Gym founder Joe Gold dead at 82
Suffered from heart, kidney problems
Updated: 10:15 p.m. ET July 12, 2004LOS ANGELES - Joe Gold, who founded the legendary California gym that brought body building to the mainstream and became the launch pad for the career of Arnold Schwarzenegger, died Sunday in a Los Angeles suburb, associates said Monday. He was 82.



Gold, a Los Angeles native and lifelong bodybuilding enthusiast, opened the first Gold’s Gym in Venice Beach, California, in 1965, calling it “the first gym made specifically for bodybuilders.”

The unassuming storefront in a low-rent district attracted an international following and shot to fame as the setting for the 1977 documentary “Pumping Iron,” featuring Schwarzenegger and Lou Ferrigno.

Gold sold his namesake gym in the 1970s and went on to found Marina Del Rey, California-based World Gym, where he continued to work until near the end of his life. Both operations have grown into sprawling international chains.

Gold’s Gym International was sold to privately held TRT Holdings, Inc., which owns Omni Hotels, last month in a deal the Los Angeles Times said was valued at $160 million.

Gold, who had carried dumbbells with him on merchant marine voyages for decades, hand-welded and designed much of the equipment in his original gym, including cable-based gear that bodybuilders came to rely on to push their muscles to exhaustion.

Tough-minded place
He also set the tone for the gym—a tough-minded place where “the only music was sweating and grunting,” said Michael Uretz, Gold’s longtime friend and business partner at World Gym.

“He put his gym in a place where he wanted to be,” Uretz said. “In the sun, on the beach and with cheap rent.

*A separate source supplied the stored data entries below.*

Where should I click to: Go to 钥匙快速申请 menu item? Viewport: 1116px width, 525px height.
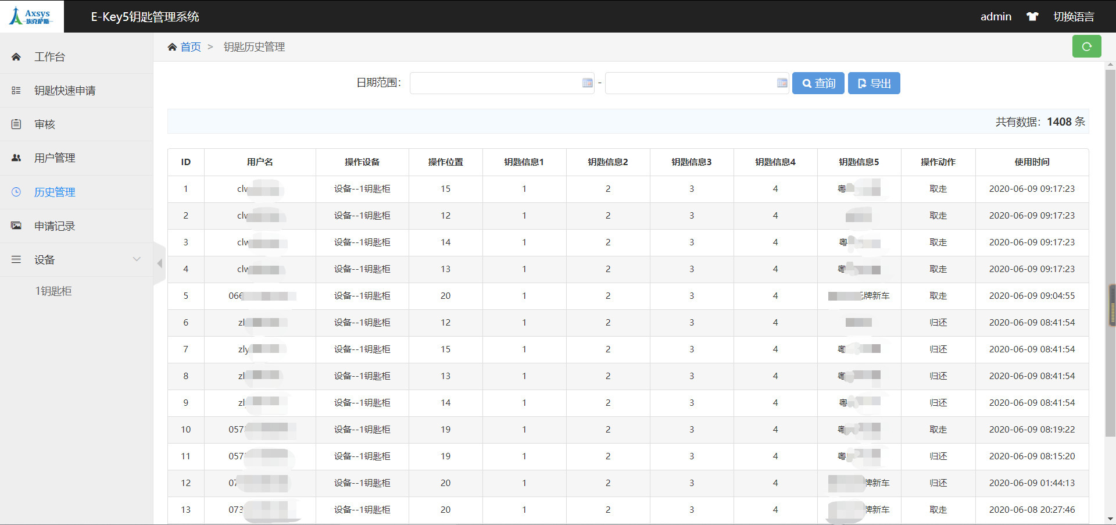(65, 91)
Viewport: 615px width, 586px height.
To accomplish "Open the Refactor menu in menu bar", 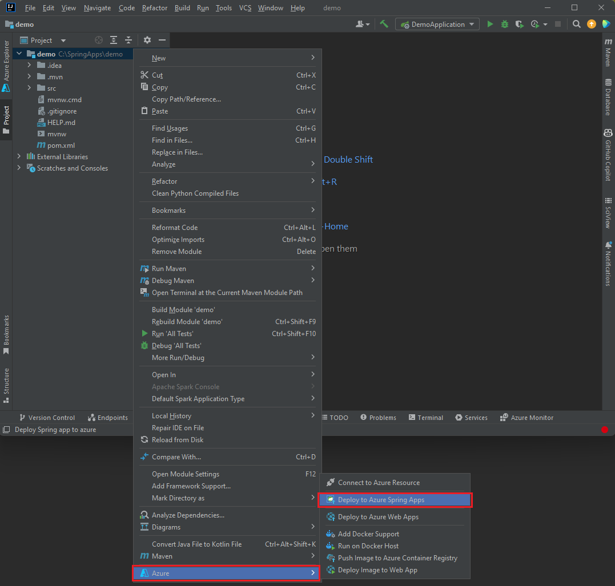I will [x=155, y=8].
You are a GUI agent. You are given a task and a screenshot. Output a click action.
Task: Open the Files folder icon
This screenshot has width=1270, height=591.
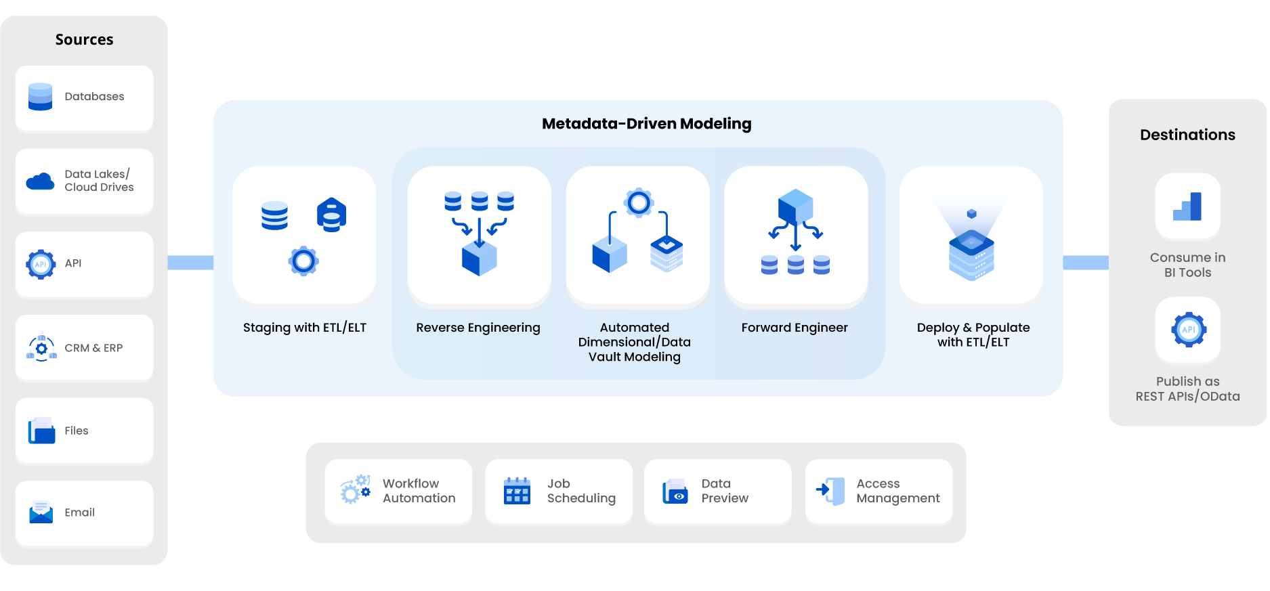[41, 431]
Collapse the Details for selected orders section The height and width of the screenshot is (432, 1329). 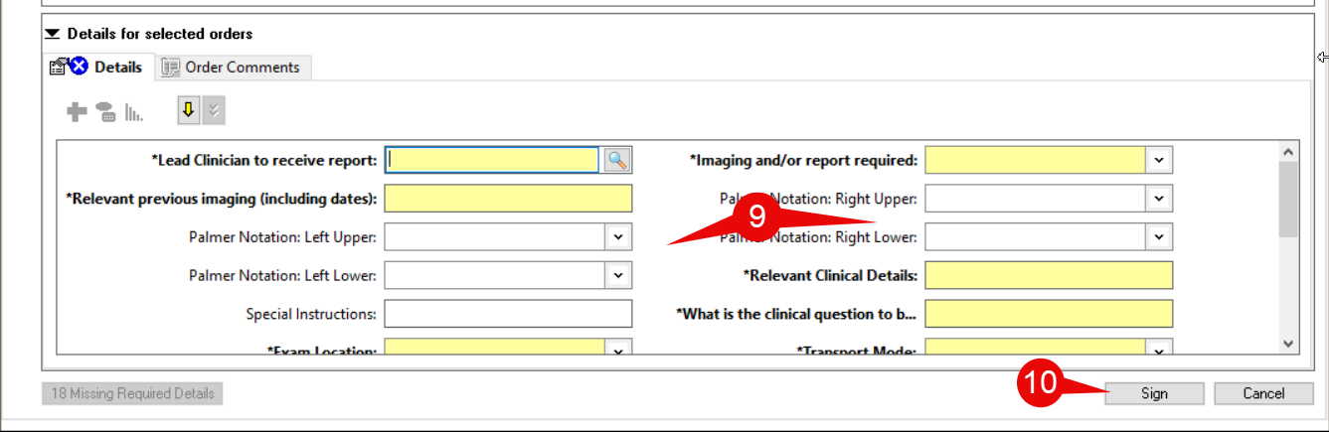click(x=53, y=34)
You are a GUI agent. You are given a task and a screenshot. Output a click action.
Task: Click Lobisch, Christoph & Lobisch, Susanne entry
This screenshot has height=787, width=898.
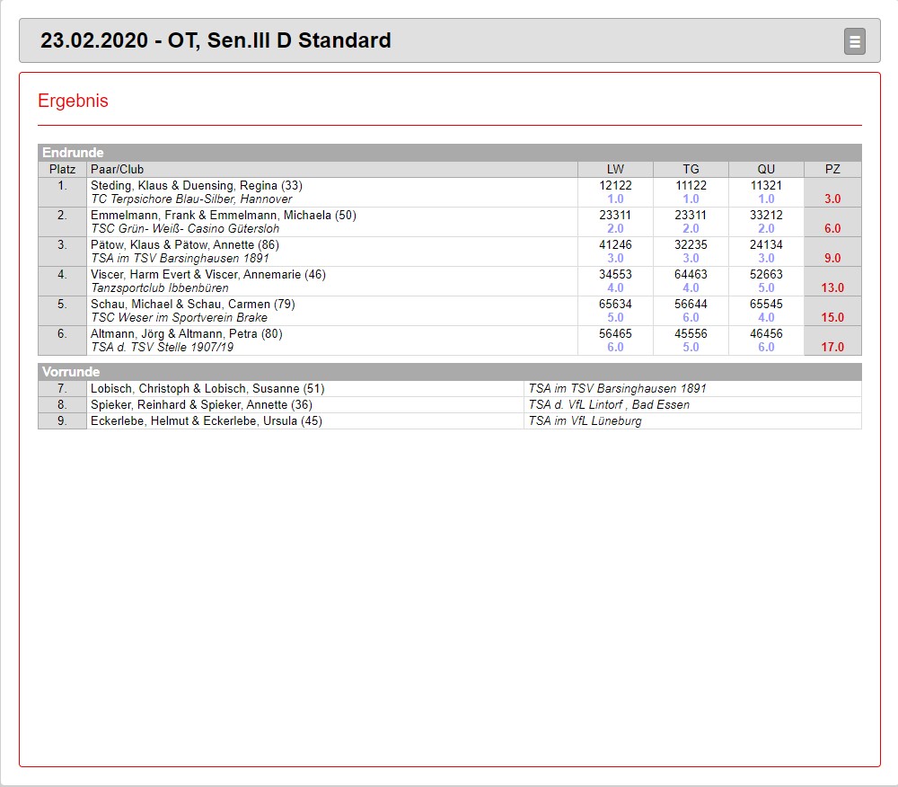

Because in those days bodybuilders had no money.”

In the years since, weight lifting went from the fringe to the mainstream, Venice became one of the most expensive neighborhoods in the United States, and Schwarzenegger, once an unknown Austrian immigrant, went on to become first a major Hollywood action star and then governor of California.

But in the early 197Os, Gold was still charging just $45 for a year membership and bodybuilders would crowd a nearby restaurant featuring six eggs and toast for $1, Uretz said.

'Deeply saddened'
Schwarzenegger issued a statement Monday saying he was ”deeply saddened” by Gold’s death.

“Joe was a trusted friend and a father figure and was instrumental in my training during my days as a bodybuilder,” Schwarzenegger said. “Gold’s Gym was not only a training facility, but it became a home to me.

“In 1968, when I came to America, Gold’s Gym was the gym where I first went to work out. Joe looked after me and encouraged me and his dry sense of humor was a daily feature of the gym,” he said.

“He and Arnold really put fitness on the map,” Uretz said. ”And Joe did it by making gym equipment and by catering to the people he liked—bodybuilders.”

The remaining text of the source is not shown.